Sen. Elizabeth Warren joined "The View" on Tuesday, in what has become a regular stop on the presidential campaign tour. Warren went in depth on her plan for a wealth tax and gave viewers the satisfaction of completely ignoring Meghan McCain. 

According to a report by Yahoo, the clip of the lack of exchange has been viewed more than 200,000 times.

"I don't have plans that increase taxes on the middle class. I've found a way to pay for every plan I have without increasing taxes on the middle class," Warren said. "Universal child care for every baby age zero to five, universal pre-k, $800 billion into our public schools, universal college, and $50 billion for historically Black colleges and universities, and cancel student loan debt."

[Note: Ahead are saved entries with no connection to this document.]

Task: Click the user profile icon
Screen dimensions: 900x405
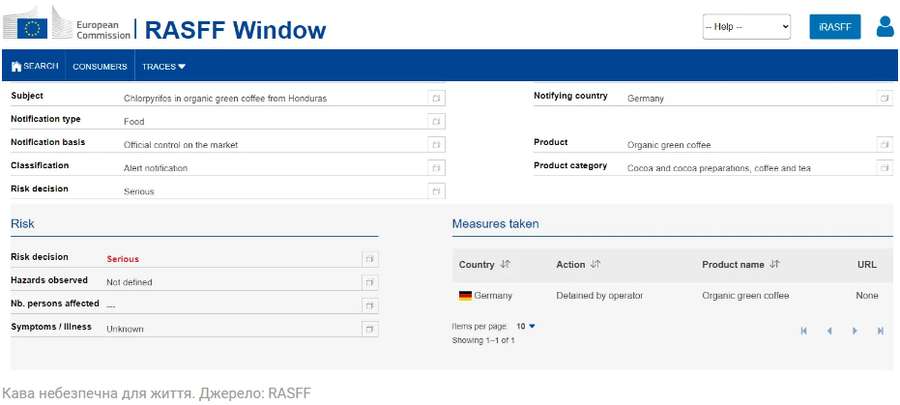Action: (885, 27)
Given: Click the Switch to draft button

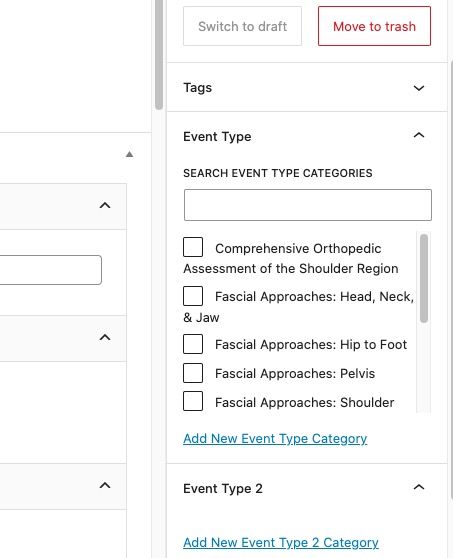Looking at the screenshot, I should pos(242,26).
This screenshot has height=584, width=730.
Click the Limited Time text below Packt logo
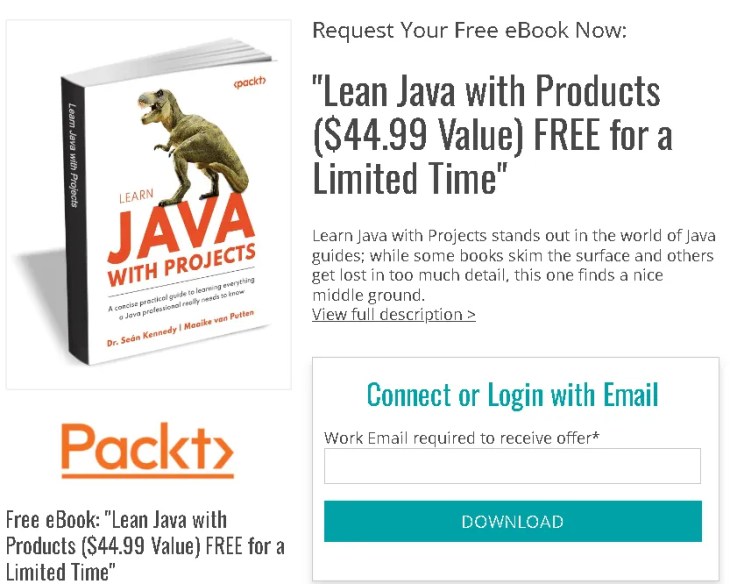pos(61,572)
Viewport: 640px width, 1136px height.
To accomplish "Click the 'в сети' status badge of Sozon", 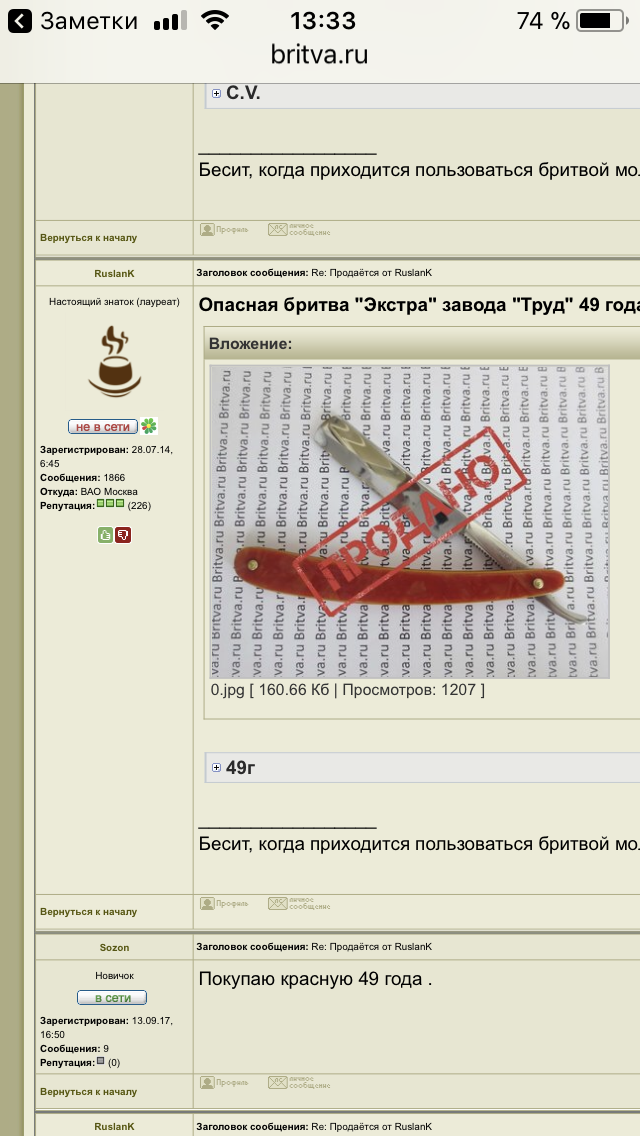I will pyautogui.click(x=112, y=998).
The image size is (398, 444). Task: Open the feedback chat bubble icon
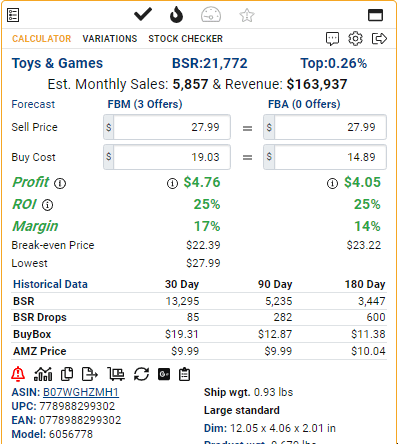point(332,39)
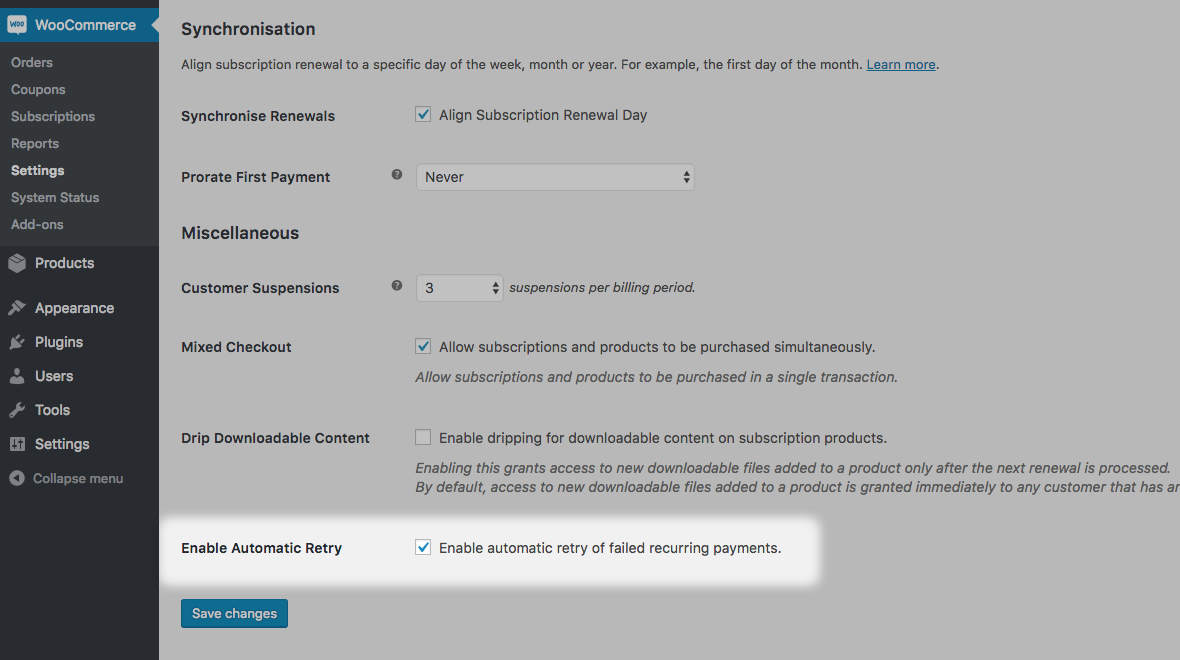The width and height of the screenshot is (1180, 660).
Task: Click the Collapse menu arrow icon
Action: (x=17, y=478)
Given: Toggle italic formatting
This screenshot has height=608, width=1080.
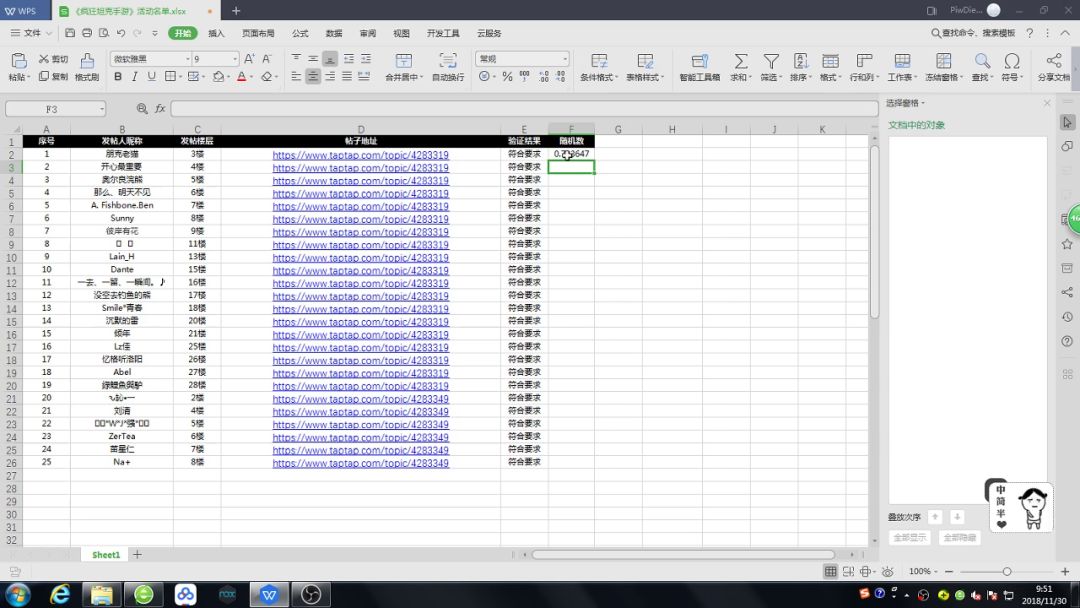Looking at the screenshot, I should click(135, 77).
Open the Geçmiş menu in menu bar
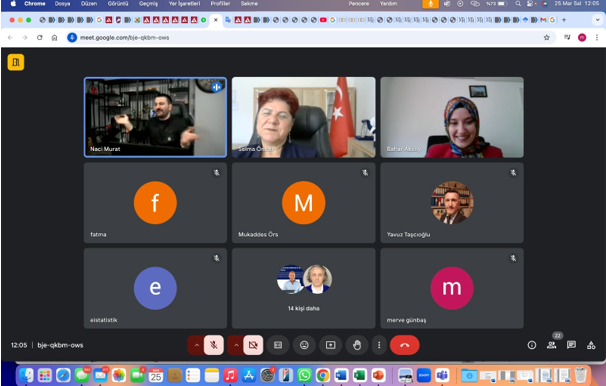This screenshot has height=386, width=606. [148, 3]
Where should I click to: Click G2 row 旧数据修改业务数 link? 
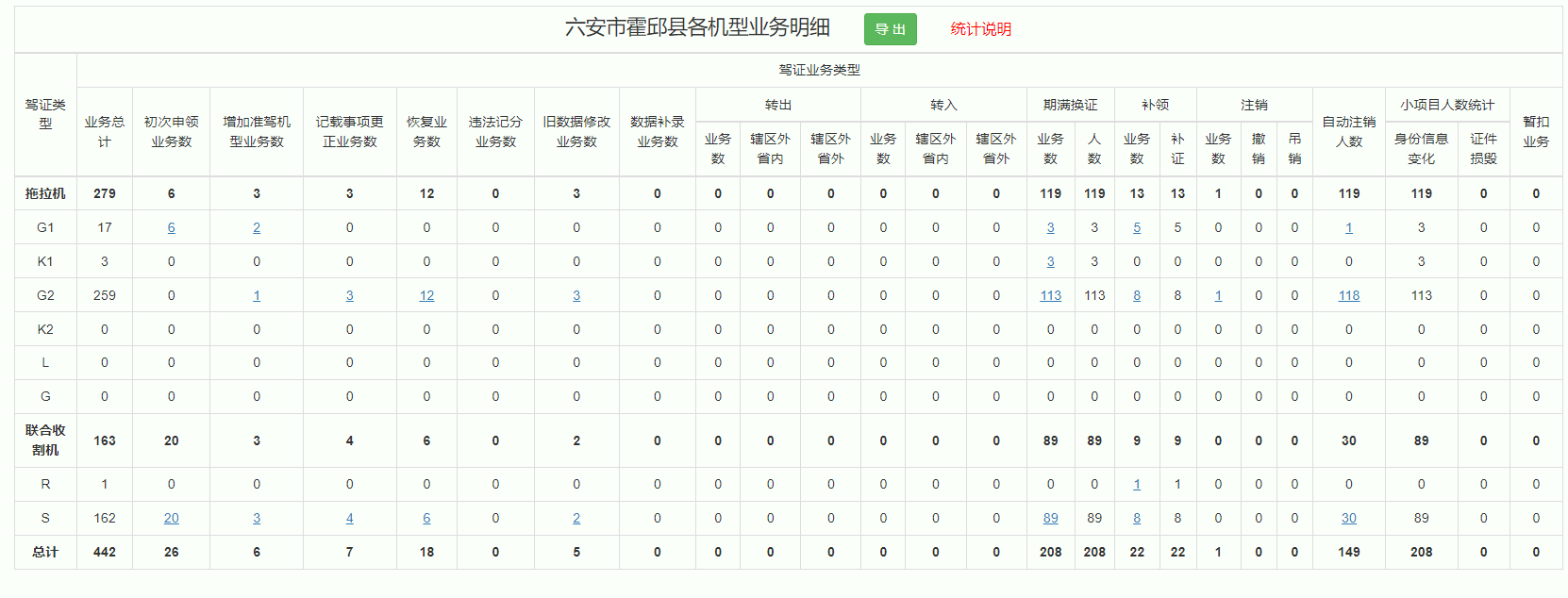click(x=576, y=295)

Almost the entire speech was made pushing through McCain — who constantly interrupted, attempting to "add one little thing." Though, McCain was not entirely shut out of the show, having a back and forth about the killing of Iranian General Qassem Soleimani.

"I don't understand the flip-flop," McCain told Warren, while she read out quotes from Warren in past interviews calling Soleimani both a "murderer" and a "senior foreign military official," and asked her to explain her word choice. "Do you think he is a terrorist?"

Warren did agree with the assertion of the terrorist label but continued to push against the decision as having not made the American people more safe.

"Soleimani was a bad guy, but the question is 'what's the right response?' The job of the president of the United States is to keep America safer. And having killed Soleimani does not make America safer," Warren said, before noting Trump's Twitter threats against Iranian cultural sites. "We're having to pull American citizens, civilians out of the entire region because we fear for their safety. We've stopped the work against ISIS with our allies. And we have a president who is tweeting out threats of war crimes."

In the end, many viewers commended Warren for not being taken off message by McCain's interruptions and hoped the exchange would finally be the interaction that teaches McCain to wait her turn.